The Obama administration has for the first time recommended setting aside as wilderness a key part of the Arctic National Wildlife refuge known as the 1002 Area. But the chance of action on the recommendation by the current Congress is considered remote.
"The Arctic National Wildlife Refuge in remote northern Alaska is home to a surprisingly diverse array of wildlife: polar bears, caribou, wolverines, lemmings and others all call the frigid, windswept place home. But one infamous strip of coastline in the massive refuge is also home to nearly two billion barrels of recoverable oil (enough, the feds estimate, to supply America for nine months), which has placed it squarely in the center of a decades-long controversy over whether to open the ecologically sensitive region for oil and gas development or keep it locked up as wilderness.

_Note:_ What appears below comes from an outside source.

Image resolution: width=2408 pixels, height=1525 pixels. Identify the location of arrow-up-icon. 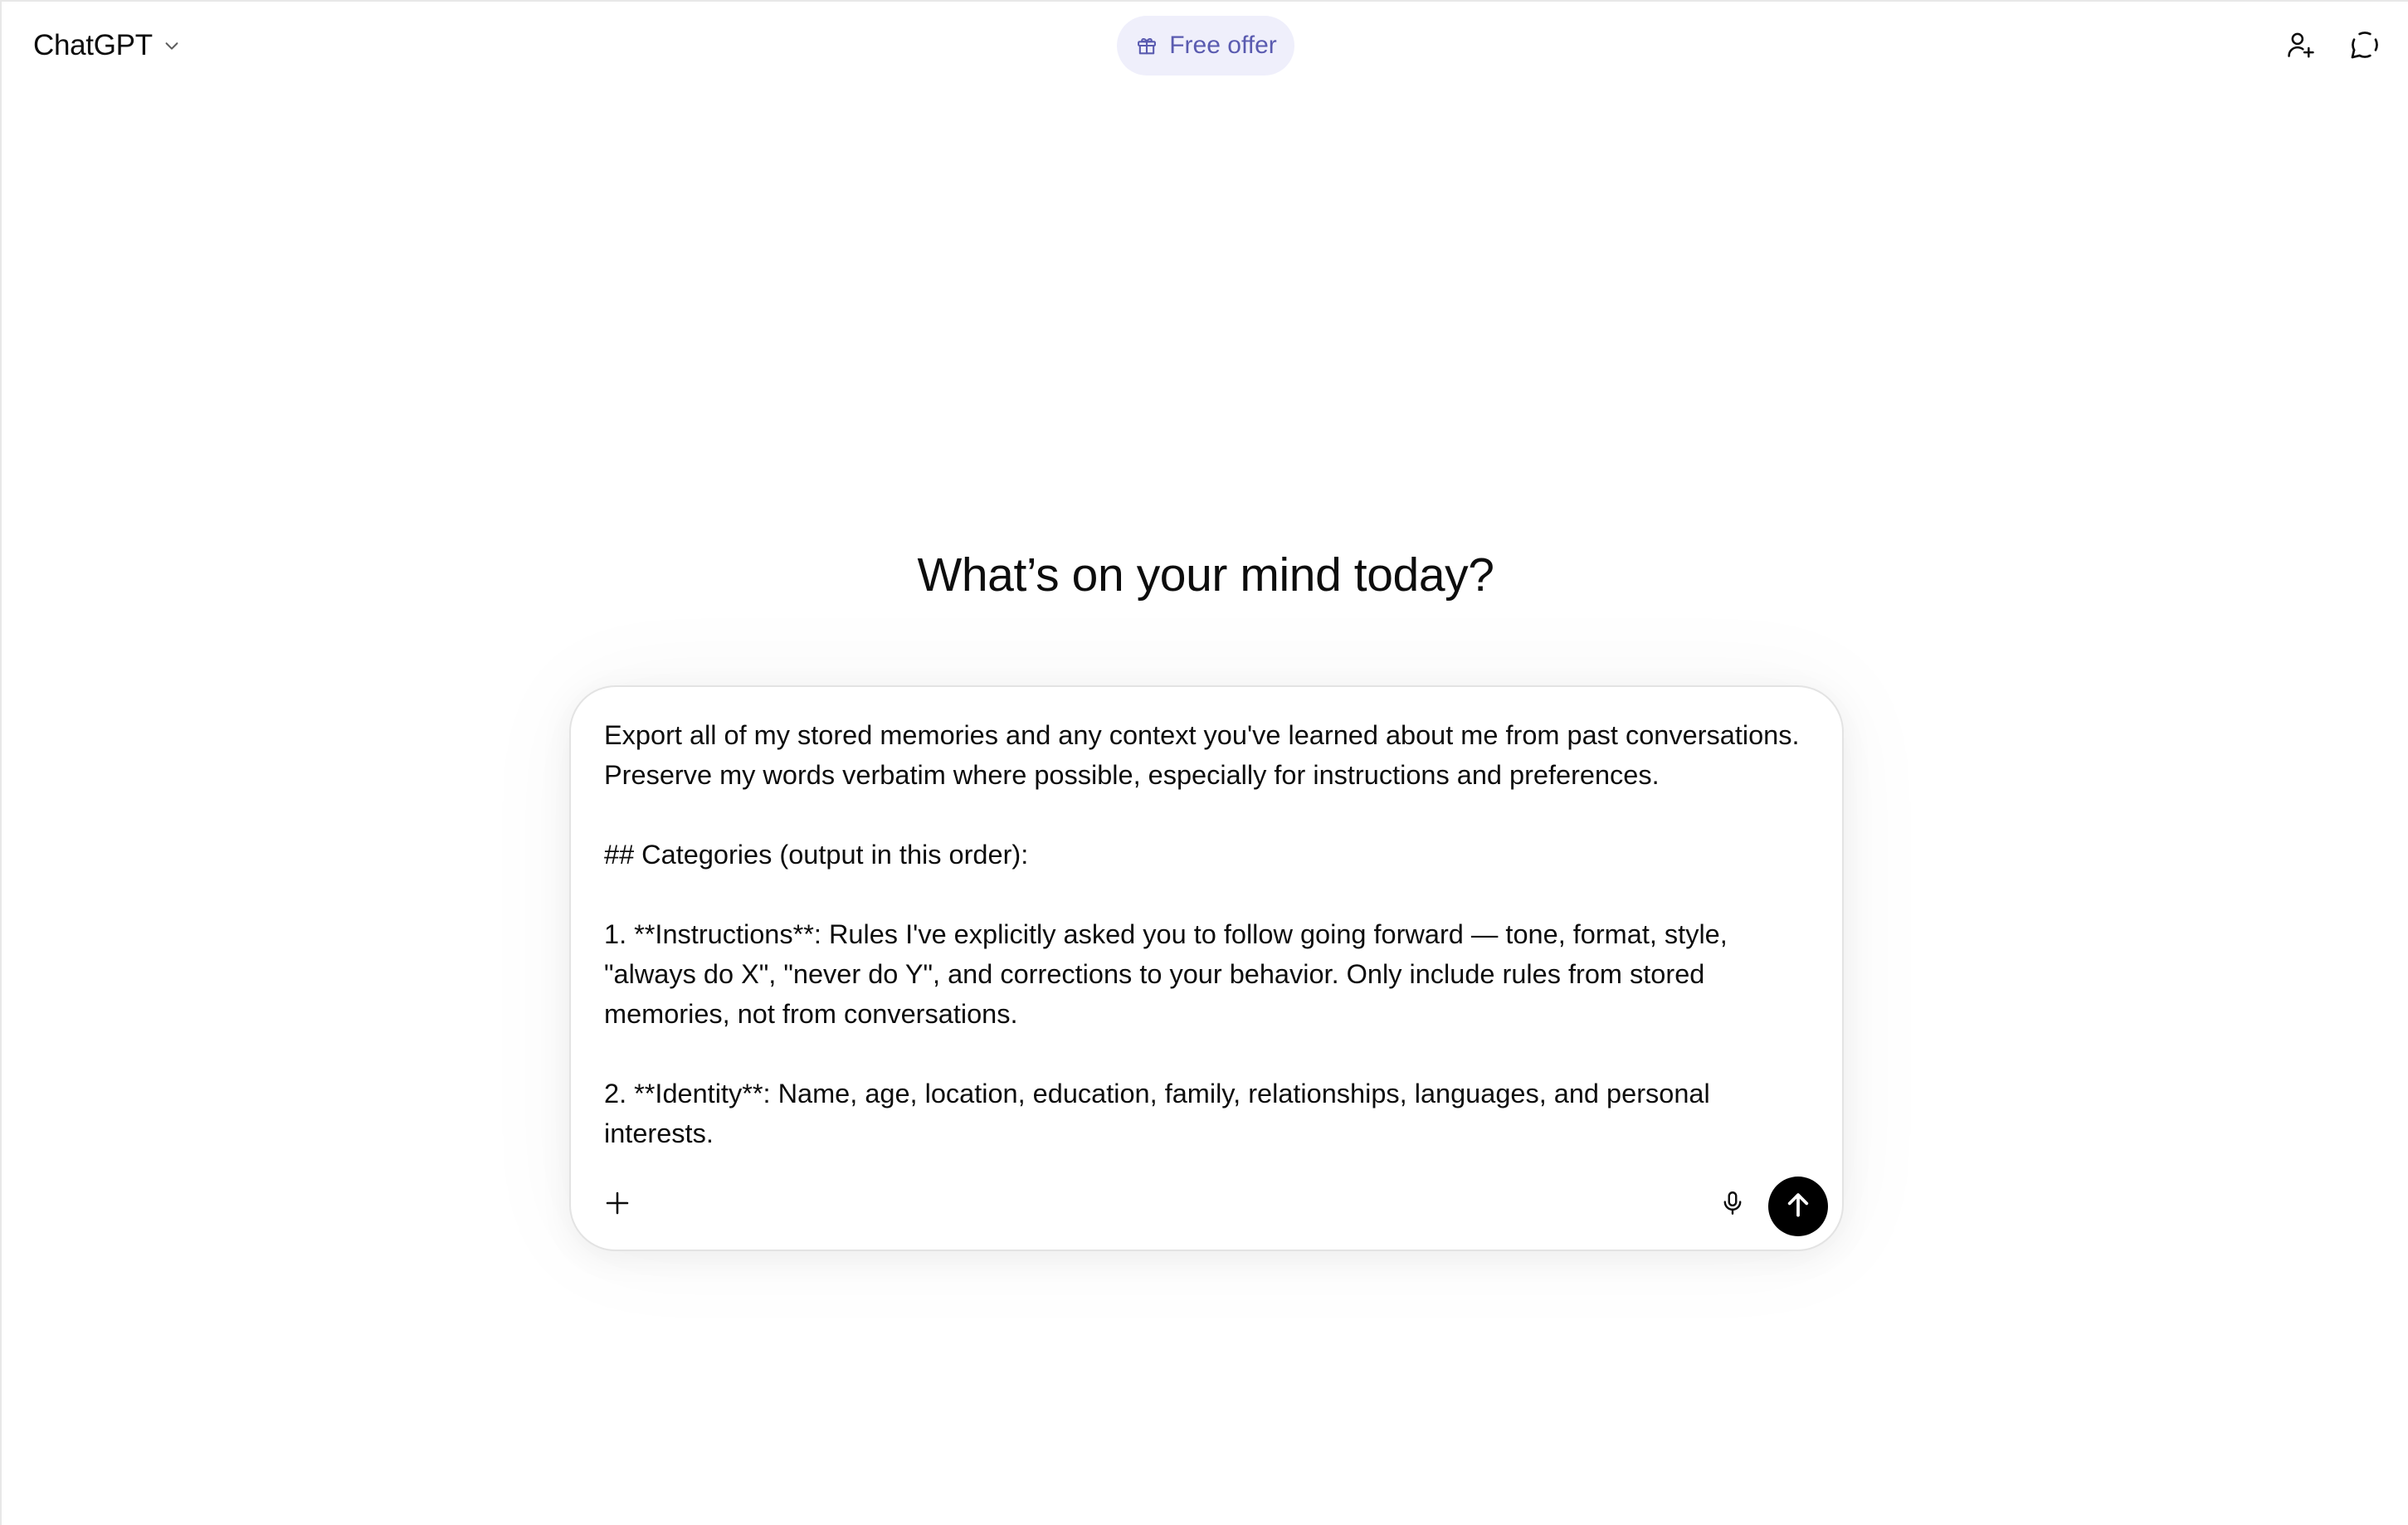
(1798, 1207).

On Monday the US Fish and Wildlife Service took the first step in granting increased federal protection to a relatively small, oil-rich region within ANWR known as the "1002 area" by nominating it for wilderness designation in a lengthy report [PDF] on conservation plans for ANWR. Only Congress can declare wilderness areas, and the "preliminary recommendation" made in the report is only the beginning of a long (and possibly dead-end) road to approval. But it is the first time such a recommendation has been made since the area was set aside for study in a 1980 federal law (from which the area takes its name), and environmental activists and the FWS agree that it marks a major turning point in an ongoing struggle in Alaska between conservationists and oil and gas developers."